== Information ==

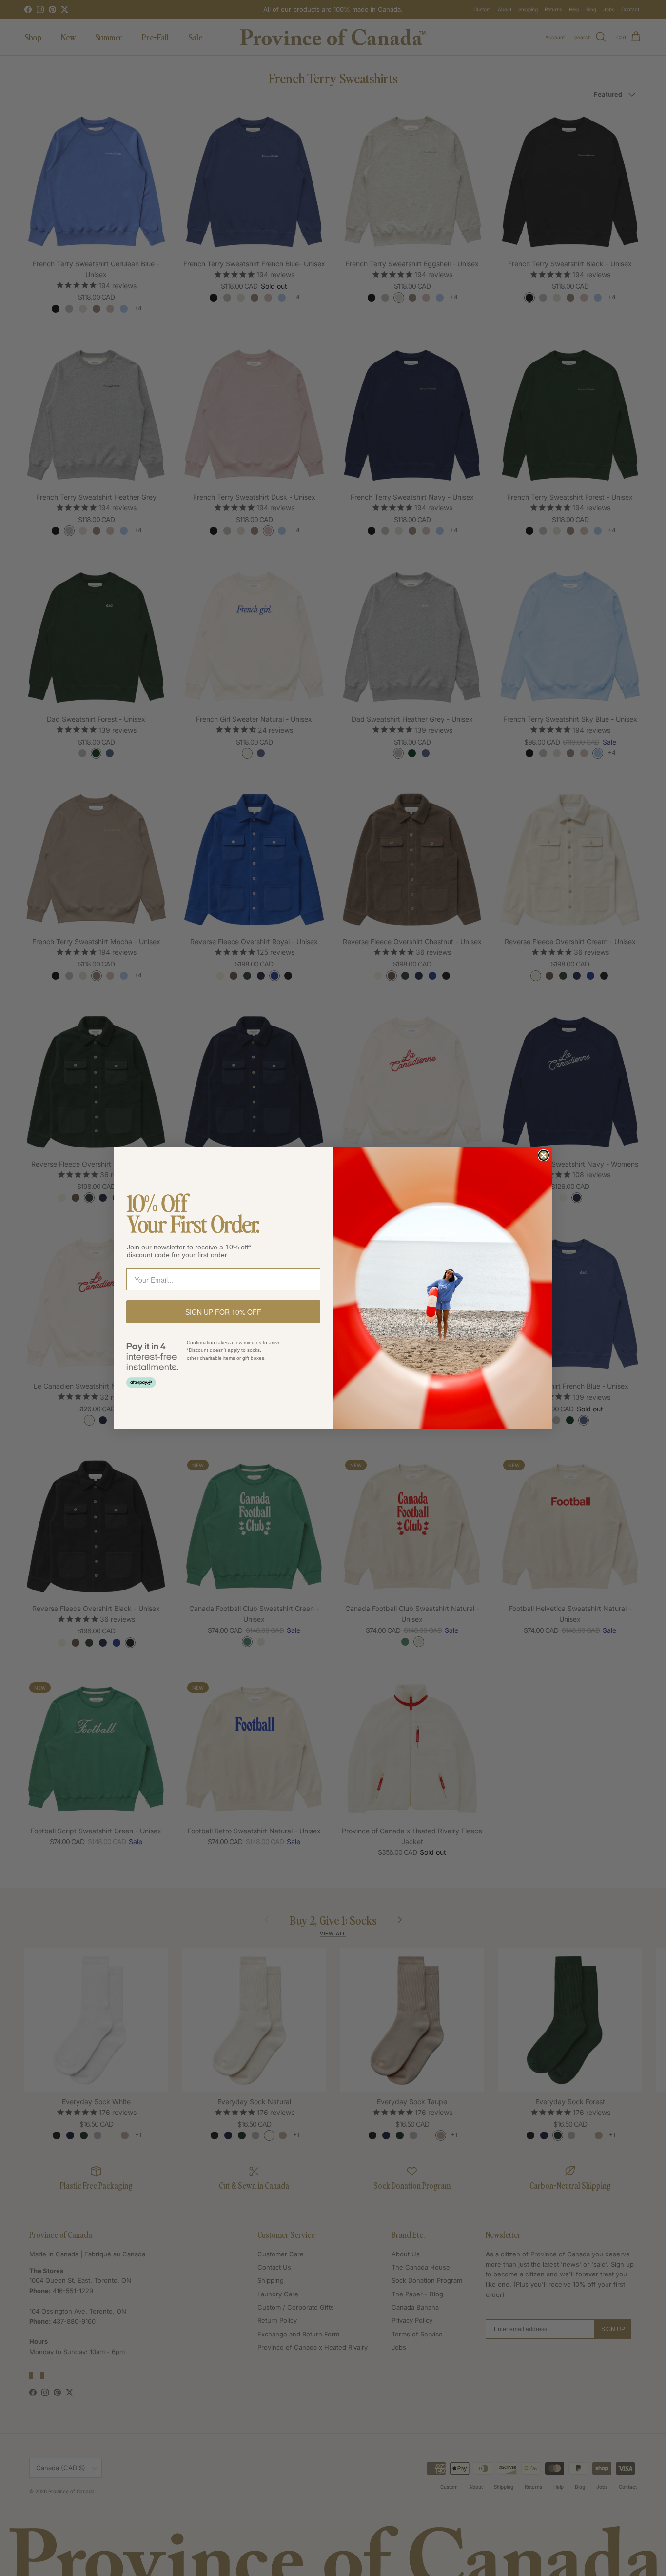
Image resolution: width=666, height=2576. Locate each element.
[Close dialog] (543, 1155)
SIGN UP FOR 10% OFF (223, 1312)
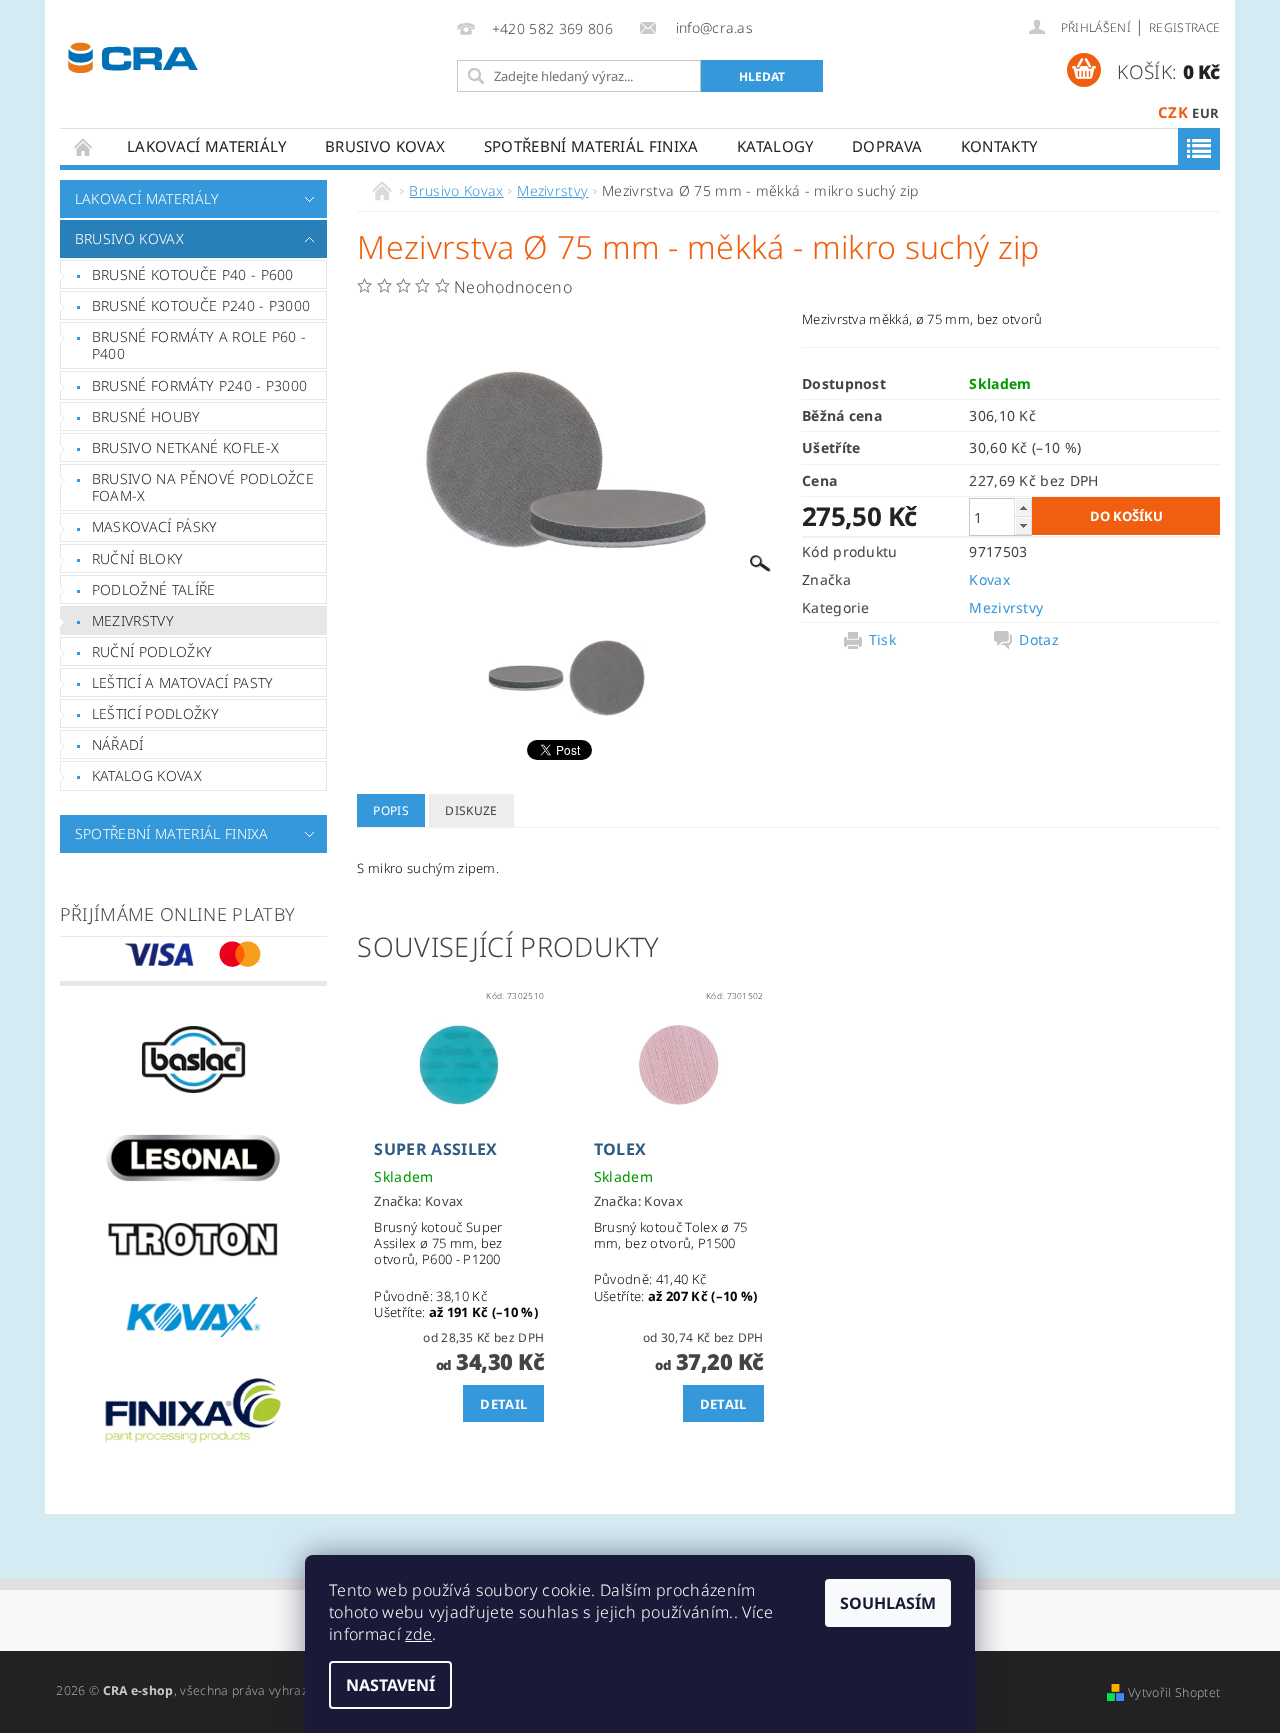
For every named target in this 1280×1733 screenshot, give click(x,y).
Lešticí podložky (155, 713)
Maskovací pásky (155, 526)
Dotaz (1039, 640)
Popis (391, 810)
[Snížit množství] (1023, 525)
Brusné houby (146, 416)
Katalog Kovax (147, 775)
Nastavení (390, 1685)
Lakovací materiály (207, 146)
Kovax (989, 579)
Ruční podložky (152, 651)
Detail (503, 1404)
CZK (1173, 112)
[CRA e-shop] (133, 55)
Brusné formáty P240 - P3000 (200, 385)
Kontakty (999, 146)
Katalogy (775, 146)
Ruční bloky (138, 558)
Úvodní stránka (84, 146)
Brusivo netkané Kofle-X (185, 447)
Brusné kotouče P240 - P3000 (201, 305)
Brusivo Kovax (385, 146)
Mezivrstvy (133, 620)
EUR (1205, 113)
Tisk (882, 640)
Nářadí (118, 744)
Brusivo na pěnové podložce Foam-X (203, 487)
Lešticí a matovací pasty (183, 682)
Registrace (1184, 27)
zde (418, 1634)
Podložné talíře (154, 589)
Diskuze (471, 810)
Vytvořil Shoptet (1174, 1692)
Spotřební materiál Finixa (591, 146)
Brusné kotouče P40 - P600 (193, 274)
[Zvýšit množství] (1023, 507)
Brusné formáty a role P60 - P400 (199, 345)
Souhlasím (888, 1603)
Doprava (887, 146)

===

Set the listing down again exactly, skipping each picture.

Image resolution: width=666, height=2576. Locate each element.
[Close dialog] (543, 1155)
SIGN UP FOR 10% OFF (223, 1312)
For every named target in this 1280×1733 screenshot, give click(x,y).
Lešticí podložky (155, 713)
Maskovací pásky (155, 526)
Dotaz (1039, 640)
Popis (391, 810)
[Snížit množství] (1023, 525)
Brusné houby (146, 416)
Katalog Kovax (147, 775)
Nastavení (390, 1685)
Lakovací materiály (207, 146)
Kovax (989, 579)
Ruční podložky (152, 651)
Detail (503, 1404)
CZK (1173, 112)
[CRA e-shop] (133, 55)
Brusné formáty P240 - P3000 (200, 385)
Kontakty (999, 146)
Katalogy (775, 146)
Ruční bloky (138, 558)
Úvodní stránka (84, 146)
Brusivo netkané Kofle-X (185, 447)
Brusné kotouče P240 - P3000 (201, 305)
Brusivo Kovax (385, 146)
Mezivrstvy (133, 620)
EUR (1205, 113)
Tisk (882, 640)
Nářadí (118, 744)
Brusivo na pěnové podložce Foam-X (203, 487)
Lešticí a matovací pasty (183, 682)
Registrace (1184, 27)
zde (418, 1634)
Podložné talíře (154, 589)
Diskuze (471, 810)
Vytvořil Shoptet (1174, 1692)
Spotřební materiál Finixa (591, 146)
Brusné kotouče P40 - P600 (193, 274)
[Zvýšit množství] (1023, 507)
Brusné formáty a role P60 - P400 (199, 345)
Souhlasím (888, 1603)
Doprava (887, 146)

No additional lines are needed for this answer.